Friday February 18, 2005
Back in black
Magnes financially stable, planning for future move
by joe eskenazi staff writer
For Berkeley’s Judah L. Magnes Museum, the trip to the promised land is as brief as a jaunt from Russell Street to Allston Way.
That’s about 2.25 miles. Expect it by 2009.
When the museum officially hired Terry Pink Alexander as its new executive director late last month, the staff and board expressed the belief that she is the leader who will be able to make the transition happen between the Magnes’ current home and the prime property it owns downtown.
In Alexander, Magnes officials feel they’ve hit the trifecta: She has longstanding local ties, a background in fine art and a history of major league fund-raising.
The museum has completed an agreement to lease out its downtown property to U.C. Berkeley’s Bancroft Library for three years, with hopes of razing and rebuilding by 2009.
Between now and then, Alexander hopes she can pull off a 180-degree turnaround from the shaky days during and after the Magnes’ split with the Contemporary Jewish Museum. During the tempestuous merger, the Magnes was virtually stripped of its curatorial staff and closed for the entire summer of 2002, not reopening with regular hours until October 2003.
With 10 full-time staff and five contract employees, the Magnes is nearly up to its pre-merger total of 18 staffers. And this year’s budget is $1.6 million, up from $1.3 million last year.
As a result, the museum is currently displaying four separate exhibitions: a collection of Sephardic artifacts, a retrospective of the work of Soviet Jewish architect Lazar Khidekel, a display of artwork featuring Jews and books, and an installation on Jews in the Gold Country by artist Ann Chamberlain.

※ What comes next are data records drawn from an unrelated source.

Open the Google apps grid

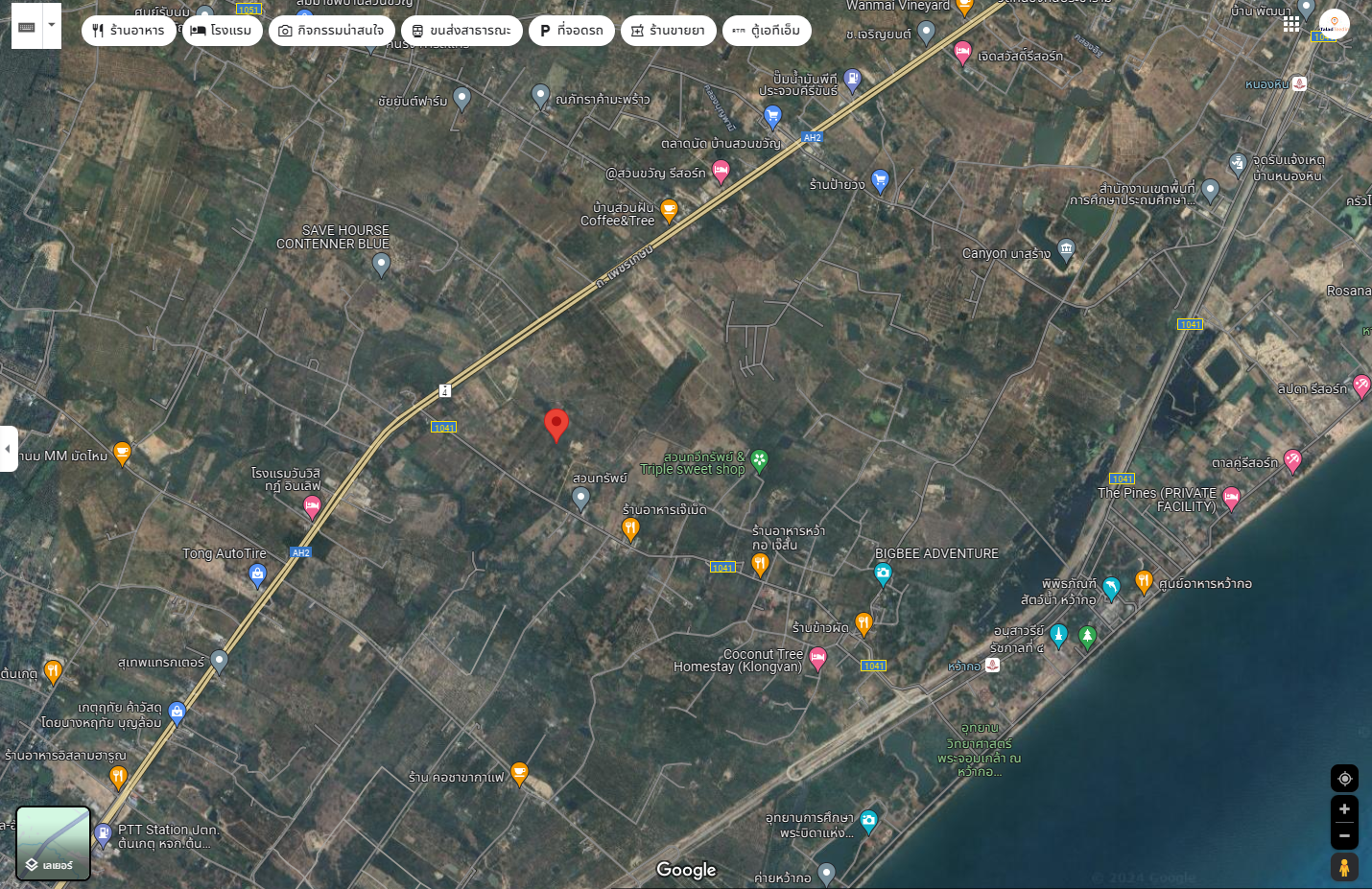(x=1291, y=24)
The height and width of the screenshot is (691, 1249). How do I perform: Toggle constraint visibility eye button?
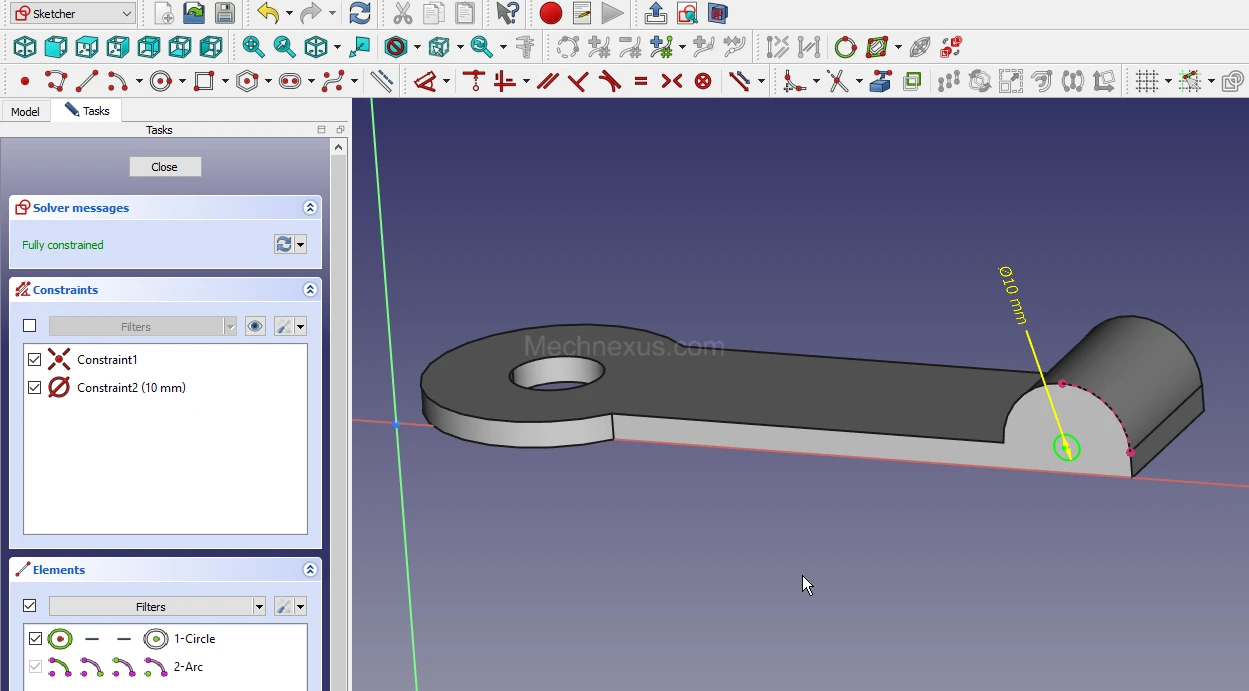(255, 326)
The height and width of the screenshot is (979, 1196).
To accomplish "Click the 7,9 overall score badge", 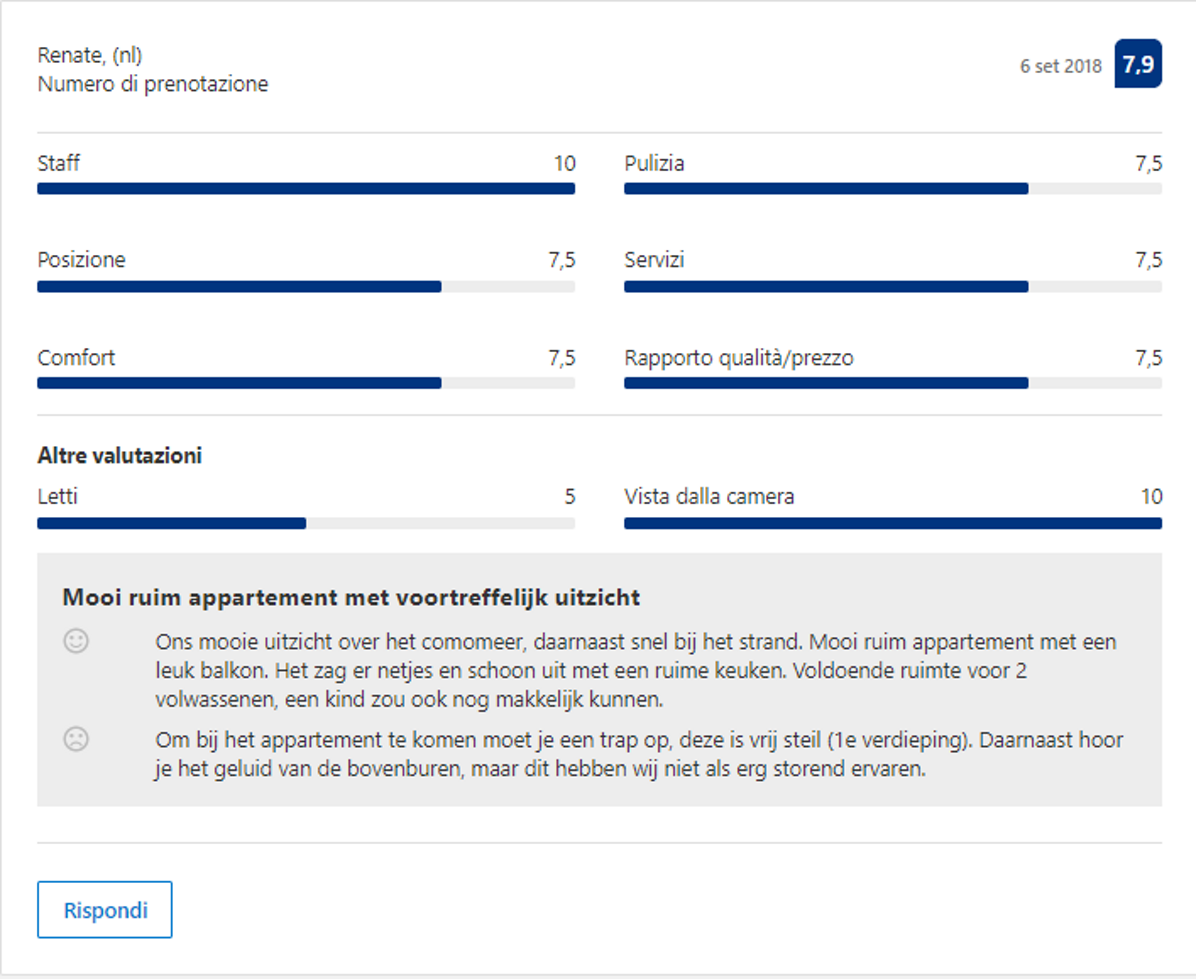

James Leventhal, the museum’s director of development, proudly notes that the Magnes finished in the black this year. With money coming in and an augmented budget, the museum can cease relying solely on its collections for exhibits and will be able to mount traveling exhibits or purchase new works.
So, Alexander presents a succinct message: We’re back.
“We have a very unique position here in the community. People come from all over to see our exhibits,” said Alexander, a member of Oakland’s Temple Sinai for the past 23 years. She last served as the West Coast executive director of the Foundation Fighting Blindness.
“We have a long legacy and tradition Seymour and Rebecca [Fromer] founded back in the ’60s. We need to carry it forward to future generations.”
In addition to keeping the doors open to a viable museum, Alexander has already begun ramping up efforts towards the long-term transition to Allston Way.
Within her first three weeks on the job, she’d already met with heavy-hitters in the community, including officials from the Walter and Louise Haas Fund and Reutlinger Foundation, and Daniel Koshland, a prominent U.C. Berkeley science professor and philanthropist.
“I was brought in and I hit the ground running,” she said with a smile. Planning for the eventual move is “kind of the scaffolding on which we build out this expansive course we’re on.”
Alexander and others are quick to point out that the drive for a new Magnes is not a vanity project.
Alla Efimova, the museum’s chief curator, noted that much of the Magnes’ inventory is stored, inconveniently, off-site “in conditions that are not completely adequate.”
The new building, which is currently a warehouse, would also have much more exhibition space as well as programming space and, perhaps, an auditorium.
“The focus is on the programming in the building, not so much the statement the façade of the building makes,” she said. “We’re looking for a well-developed inside.”
Alexander is looking ahead, and, she contends, the Magnes has always been on the up-and-up.
“We’ve always been on an expansive path. This museum was started in a room over the Parkway Theatre. Within a couple of years it was two rooms.
“In the next couple of years, they bought this property at Russell Street. … Right now, the museum is moving forward, and I’m someone who understands how to bring in the funding we need to move our programs ahead and continue to grow.”